**Challenge:** Please output, as a numbered list, the part of the entries that opens with the line containing "The width and height of the screenshot is (1920, 1034)." and runs through the end of the entries, both ends included. Leave out any blank lines.

**Provided records:**
------

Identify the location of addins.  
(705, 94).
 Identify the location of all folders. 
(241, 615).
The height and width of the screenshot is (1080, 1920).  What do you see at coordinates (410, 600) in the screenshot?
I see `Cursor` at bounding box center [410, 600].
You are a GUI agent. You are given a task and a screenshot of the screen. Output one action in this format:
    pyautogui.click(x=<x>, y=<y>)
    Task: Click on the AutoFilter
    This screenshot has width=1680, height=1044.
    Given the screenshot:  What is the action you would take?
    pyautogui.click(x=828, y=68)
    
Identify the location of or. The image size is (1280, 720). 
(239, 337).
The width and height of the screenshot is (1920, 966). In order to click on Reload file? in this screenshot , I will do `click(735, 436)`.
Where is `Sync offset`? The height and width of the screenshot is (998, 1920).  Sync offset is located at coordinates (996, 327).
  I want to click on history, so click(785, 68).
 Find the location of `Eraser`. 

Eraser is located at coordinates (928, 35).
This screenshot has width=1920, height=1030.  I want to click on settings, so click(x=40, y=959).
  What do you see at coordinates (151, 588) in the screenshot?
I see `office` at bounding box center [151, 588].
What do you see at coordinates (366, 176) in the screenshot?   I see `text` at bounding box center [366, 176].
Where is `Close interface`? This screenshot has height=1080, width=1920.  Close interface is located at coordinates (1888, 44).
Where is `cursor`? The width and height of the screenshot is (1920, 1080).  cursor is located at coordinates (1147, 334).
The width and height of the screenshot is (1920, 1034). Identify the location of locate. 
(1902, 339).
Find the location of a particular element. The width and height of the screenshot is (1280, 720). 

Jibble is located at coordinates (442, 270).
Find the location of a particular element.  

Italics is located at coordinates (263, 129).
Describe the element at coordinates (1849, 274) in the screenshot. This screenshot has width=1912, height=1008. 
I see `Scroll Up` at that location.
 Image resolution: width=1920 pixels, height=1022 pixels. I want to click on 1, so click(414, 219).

------

**Full output:**
1. The width and height of the screenshot is (1920, 1034). Identify the location of locate. 
2. (1902, 339).
3. Find the location of a particular element. The width and height of the screenshot is (1280, 720). 
4. Jibble is located at coordinates (442, 270).
5. Find the location of a particular element.  
6. Italics is located at coordinates (263, 129).
7. Describe the element at coordinates (1849, 274) in the screenshot. This screenshot has width=1912, height=1008. 
8. I see `Scroll Up` at that location.
9.  Image resolution: width=1920 pixels, height=1022 pixels. I want to click on 1, so click(414, 219).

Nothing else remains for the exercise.